Monday, March 18, 2019
Ethnography - Inter-team Conflict with the Coach :: Ethnography
Ethnography - Inter- group Conflict with the CoachRecently, two strong sopho much(prenominal) players quit the varsity womens water polo team. They said that they were no lifelong having fun, one saying that the time commitment just was not outlay it any more(prenominal), while the other said that playing polo at Oxy was making her more and more unhappy. Earlier in the season, one of the players who was named first team in all American and MVP of the National Tournament, also most quit the team for good. Again, her reasoning was that the game was not fun for her anymore. She also expressed that she matte unappreciated by the coach for her efforts at Nationals, as well as for her leadership on the team on a regular basis.These withdrawals reminded me of the in conclusion two years when I was on the team. I recall how oft I would hear the other players express their discontent about existence on the team. However, the problem did not lie in the team in itself, moreover rather in the coach and his ways. Interestingly, although I was a subdivision of the team, I truly was not aware of the problem at hand.

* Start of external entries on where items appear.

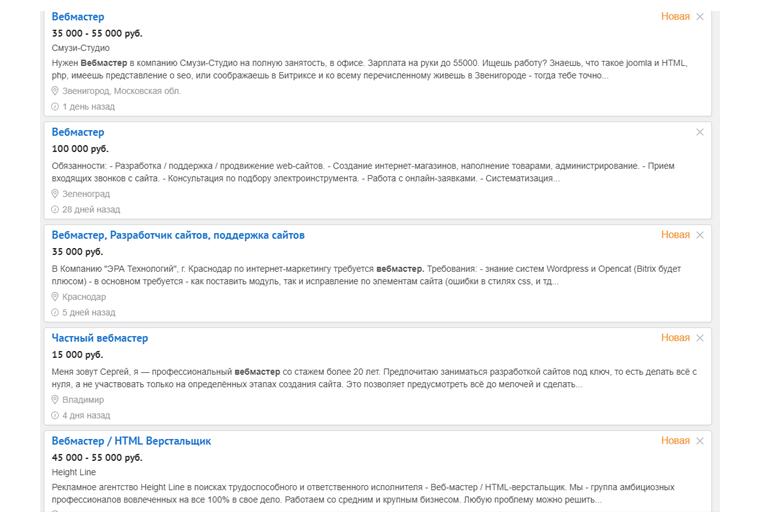The image size is (770, 527).
Task: Dismiss the Частный вебмастер listing
Action: [x=700, y=338]
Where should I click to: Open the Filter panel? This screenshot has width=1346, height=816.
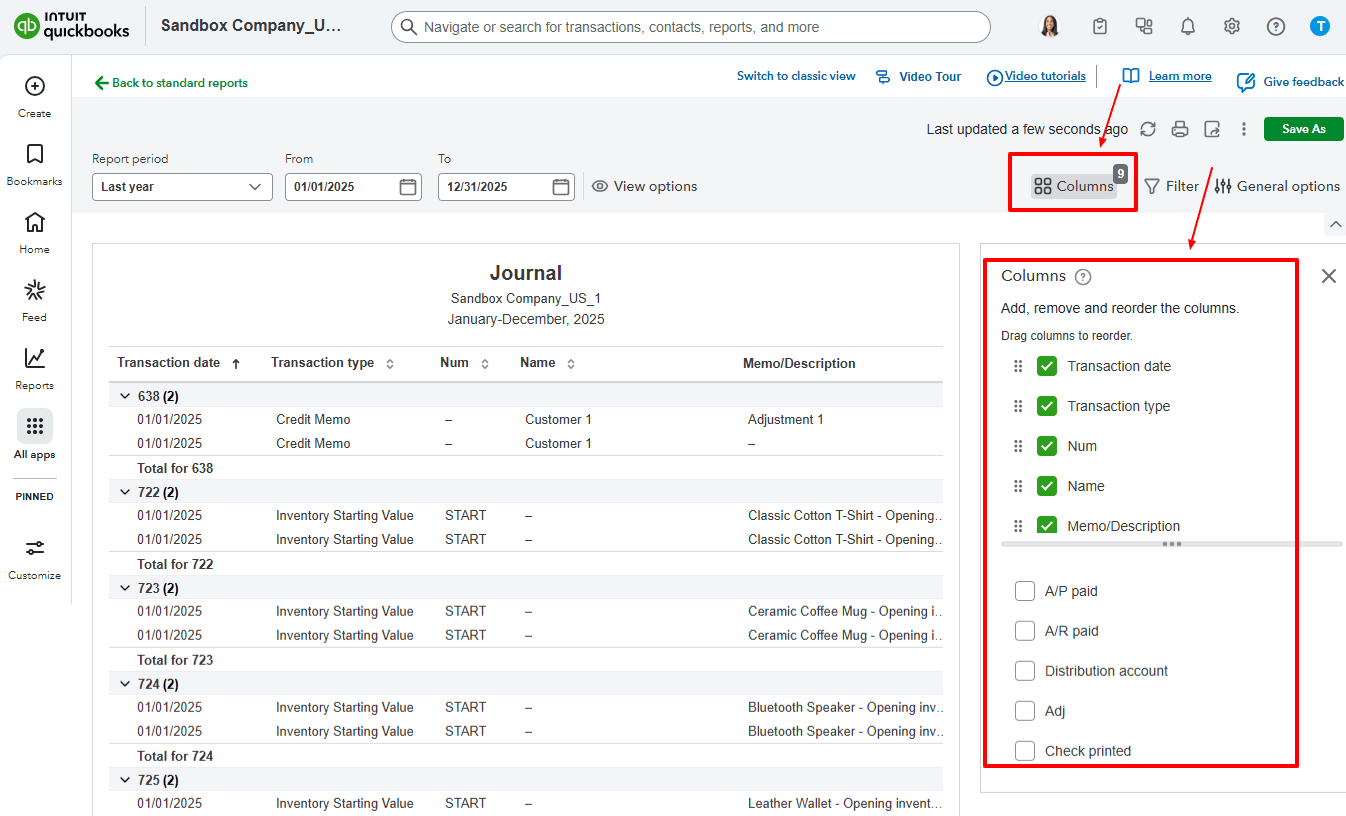[1171, 186]
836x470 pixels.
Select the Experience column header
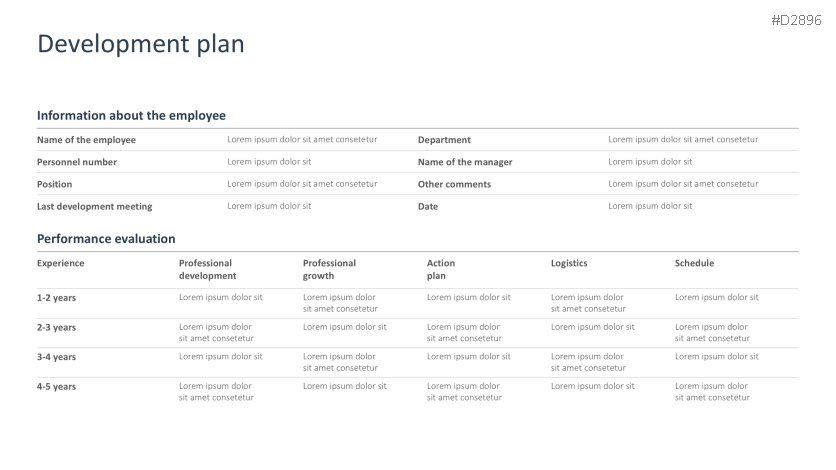[x=61, y=263]
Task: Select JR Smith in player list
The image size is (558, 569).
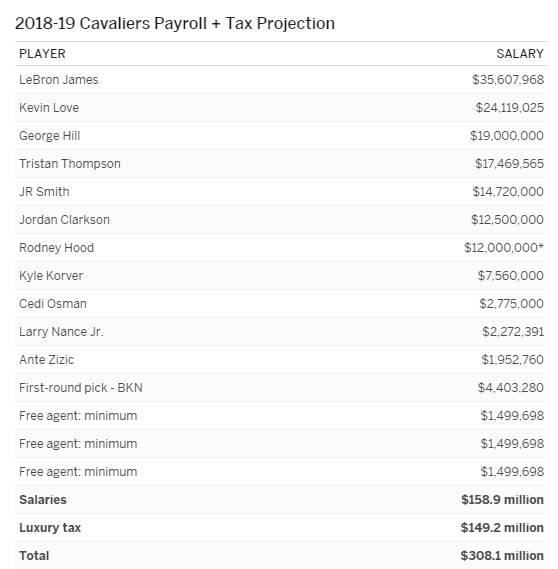Action: 44,191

I, higher up and beyond, was a novice player and almost never received anything but positive encouragement from the coach. It is important to realize that I had never played, or even seen, the game of water polo before coming to Oxy, and therefore learned a lot by coming to practice and watching and schooling from the reminders and criticism that the coach would give. Nevertheless, I did have a lot of hump swimming under various coachessome of whom where the meanest of the mean. It is for this reason that I felt up that the other players were often being overly sensitive to the criticisms (which I viewed more often than not as constructive) that the coach would give. Of course, there would betimes that I felt that he would pick on (or yell more at) plastered players. But I believe that there are few coaches that specifically try to brin g downward(a) moral and cause players to hate the game. Yet, scorn the fact that the coach may not mean to bring down moral and cause players to hate the game, it seems he has done something to cause two, almost three, players that played in the National Championship tournament to quit the team.